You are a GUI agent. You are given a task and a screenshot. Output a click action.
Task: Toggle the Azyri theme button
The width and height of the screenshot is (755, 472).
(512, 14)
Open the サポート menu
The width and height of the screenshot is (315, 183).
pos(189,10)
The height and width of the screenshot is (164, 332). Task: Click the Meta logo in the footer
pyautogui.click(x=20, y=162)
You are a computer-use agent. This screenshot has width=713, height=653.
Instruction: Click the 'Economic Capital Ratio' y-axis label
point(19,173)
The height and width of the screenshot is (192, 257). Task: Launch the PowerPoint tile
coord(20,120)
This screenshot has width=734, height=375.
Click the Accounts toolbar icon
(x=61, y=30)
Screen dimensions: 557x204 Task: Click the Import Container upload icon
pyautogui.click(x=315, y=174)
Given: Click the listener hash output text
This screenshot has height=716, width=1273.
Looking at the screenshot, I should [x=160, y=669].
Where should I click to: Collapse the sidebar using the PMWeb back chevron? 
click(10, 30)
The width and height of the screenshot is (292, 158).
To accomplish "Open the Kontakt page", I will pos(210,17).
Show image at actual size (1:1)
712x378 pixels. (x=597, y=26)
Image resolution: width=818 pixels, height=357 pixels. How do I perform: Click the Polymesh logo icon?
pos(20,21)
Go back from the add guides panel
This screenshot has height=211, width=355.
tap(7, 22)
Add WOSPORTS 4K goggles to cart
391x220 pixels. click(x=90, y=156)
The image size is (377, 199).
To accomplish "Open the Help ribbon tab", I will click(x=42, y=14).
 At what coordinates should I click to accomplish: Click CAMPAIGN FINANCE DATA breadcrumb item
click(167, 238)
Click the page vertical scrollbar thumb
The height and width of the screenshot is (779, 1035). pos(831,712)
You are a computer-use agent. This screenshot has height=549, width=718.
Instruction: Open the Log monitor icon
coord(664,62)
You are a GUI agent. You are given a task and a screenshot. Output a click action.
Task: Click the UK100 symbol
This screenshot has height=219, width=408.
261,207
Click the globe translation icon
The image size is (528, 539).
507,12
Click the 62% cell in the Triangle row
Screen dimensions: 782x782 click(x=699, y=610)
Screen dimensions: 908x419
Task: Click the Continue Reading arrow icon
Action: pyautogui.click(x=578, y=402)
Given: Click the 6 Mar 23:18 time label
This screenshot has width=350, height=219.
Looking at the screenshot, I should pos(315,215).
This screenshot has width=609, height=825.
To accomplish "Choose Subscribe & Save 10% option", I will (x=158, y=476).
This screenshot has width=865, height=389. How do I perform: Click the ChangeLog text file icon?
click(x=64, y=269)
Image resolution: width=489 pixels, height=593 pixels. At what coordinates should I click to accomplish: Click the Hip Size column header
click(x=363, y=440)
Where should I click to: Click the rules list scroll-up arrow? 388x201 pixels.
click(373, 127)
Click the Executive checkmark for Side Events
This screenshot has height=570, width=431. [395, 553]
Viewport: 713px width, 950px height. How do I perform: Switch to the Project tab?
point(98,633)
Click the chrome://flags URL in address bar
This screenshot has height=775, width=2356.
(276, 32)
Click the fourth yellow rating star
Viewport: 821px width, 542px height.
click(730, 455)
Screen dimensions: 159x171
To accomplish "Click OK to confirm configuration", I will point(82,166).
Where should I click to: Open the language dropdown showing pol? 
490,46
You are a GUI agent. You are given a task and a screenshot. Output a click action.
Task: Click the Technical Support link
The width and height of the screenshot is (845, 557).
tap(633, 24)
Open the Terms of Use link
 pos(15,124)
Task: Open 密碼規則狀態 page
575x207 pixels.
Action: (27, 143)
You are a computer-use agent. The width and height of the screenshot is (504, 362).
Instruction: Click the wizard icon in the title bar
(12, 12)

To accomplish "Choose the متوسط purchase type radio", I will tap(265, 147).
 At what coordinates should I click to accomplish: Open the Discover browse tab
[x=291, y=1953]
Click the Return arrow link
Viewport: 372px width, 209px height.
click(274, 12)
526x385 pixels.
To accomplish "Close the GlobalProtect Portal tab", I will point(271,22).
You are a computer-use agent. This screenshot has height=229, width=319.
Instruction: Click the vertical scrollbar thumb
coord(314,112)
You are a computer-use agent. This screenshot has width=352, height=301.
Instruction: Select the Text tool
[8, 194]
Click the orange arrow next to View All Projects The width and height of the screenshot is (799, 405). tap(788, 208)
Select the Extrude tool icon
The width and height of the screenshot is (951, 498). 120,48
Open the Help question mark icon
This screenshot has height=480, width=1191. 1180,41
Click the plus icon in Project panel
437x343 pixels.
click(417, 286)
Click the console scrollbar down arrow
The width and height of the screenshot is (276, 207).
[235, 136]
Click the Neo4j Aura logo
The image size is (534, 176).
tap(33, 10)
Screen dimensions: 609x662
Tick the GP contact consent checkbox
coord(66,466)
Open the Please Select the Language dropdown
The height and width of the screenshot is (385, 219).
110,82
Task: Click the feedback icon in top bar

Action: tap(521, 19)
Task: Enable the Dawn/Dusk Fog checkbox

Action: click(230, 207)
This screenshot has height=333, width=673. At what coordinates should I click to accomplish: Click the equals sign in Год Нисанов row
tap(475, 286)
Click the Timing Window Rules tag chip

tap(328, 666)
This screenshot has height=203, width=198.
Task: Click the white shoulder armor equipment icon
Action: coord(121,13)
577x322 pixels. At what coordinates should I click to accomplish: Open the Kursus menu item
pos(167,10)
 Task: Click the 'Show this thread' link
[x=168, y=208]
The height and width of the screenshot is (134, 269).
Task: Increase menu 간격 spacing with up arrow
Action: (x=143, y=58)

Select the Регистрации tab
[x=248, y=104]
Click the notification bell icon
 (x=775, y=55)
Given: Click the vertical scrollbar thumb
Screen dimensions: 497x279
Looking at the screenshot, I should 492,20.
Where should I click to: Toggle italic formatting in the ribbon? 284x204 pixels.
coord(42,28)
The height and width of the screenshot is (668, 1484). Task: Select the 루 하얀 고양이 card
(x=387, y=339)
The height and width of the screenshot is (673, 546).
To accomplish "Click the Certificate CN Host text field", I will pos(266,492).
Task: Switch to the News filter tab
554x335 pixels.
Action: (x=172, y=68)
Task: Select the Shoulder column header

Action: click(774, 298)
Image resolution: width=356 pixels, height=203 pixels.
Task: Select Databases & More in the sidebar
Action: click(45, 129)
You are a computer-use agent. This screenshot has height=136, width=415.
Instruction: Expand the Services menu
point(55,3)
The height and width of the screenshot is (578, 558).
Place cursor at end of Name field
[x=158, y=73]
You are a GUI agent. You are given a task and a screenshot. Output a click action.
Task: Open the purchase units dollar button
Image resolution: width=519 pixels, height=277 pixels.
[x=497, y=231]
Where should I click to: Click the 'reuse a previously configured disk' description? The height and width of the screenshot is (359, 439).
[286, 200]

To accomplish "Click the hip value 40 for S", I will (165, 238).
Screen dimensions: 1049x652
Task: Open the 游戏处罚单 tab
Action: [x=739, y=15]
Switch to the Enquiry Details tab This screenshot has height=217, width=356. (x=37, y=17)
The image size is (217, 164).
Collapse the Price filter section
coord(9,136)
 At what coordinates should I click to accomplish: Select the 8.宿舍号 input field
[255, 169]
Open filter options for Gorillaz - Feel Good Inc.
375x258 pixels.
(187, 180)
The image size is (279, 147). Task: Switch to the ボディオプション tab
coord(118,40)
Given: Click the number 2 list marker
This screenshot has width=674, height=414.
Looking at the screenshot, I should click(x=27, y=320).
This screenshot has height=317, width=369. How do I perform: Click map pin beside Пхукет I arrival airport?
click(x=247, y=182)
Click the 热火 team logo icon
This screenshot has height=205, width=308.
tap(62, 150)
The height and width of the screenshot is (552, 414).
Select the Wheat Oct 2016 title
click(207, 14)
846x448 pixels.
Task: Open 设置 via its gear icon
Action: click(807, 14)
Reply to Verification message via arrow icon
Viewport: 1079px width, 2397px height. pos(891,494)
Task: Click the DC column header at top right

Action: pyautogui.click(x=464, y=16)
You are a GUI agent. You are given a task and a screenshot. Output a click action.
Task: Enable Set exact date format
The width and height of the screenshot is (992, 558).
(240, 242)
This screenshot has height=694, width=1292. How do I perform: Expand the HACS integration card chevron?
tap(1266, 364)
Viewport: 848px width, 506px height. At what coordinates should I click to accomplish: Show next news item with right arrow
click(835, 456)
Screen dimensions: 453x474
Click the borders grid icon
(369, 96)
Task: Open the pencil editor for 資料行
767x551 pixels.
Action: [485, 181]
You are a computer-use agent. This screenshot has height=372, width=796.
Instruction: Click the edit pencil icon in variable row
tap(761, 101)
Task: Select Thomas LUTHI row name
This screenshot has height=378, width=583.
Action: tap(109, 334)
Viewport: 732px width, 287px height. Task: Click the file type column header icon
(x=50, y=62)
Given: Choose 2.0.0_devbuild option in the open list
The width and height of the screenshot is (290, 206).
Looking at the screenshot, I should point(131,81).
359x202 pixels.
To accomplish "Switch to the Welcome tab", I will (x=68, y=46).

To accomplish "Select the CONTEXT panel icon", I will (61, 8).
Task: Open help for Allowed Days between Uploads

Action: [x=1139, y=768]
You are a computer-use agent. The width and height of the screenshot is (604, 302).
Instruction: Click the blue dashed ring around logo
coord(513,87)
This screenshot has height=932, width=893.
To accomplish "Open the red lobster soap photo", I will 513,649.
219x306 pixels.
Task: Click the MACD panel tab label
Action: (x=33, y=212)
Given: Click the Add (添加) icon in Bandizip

» EXERCISE DETAILS: Give only the number of lines in the material above that include the word "Choose".

» COMPLETED TASK: 3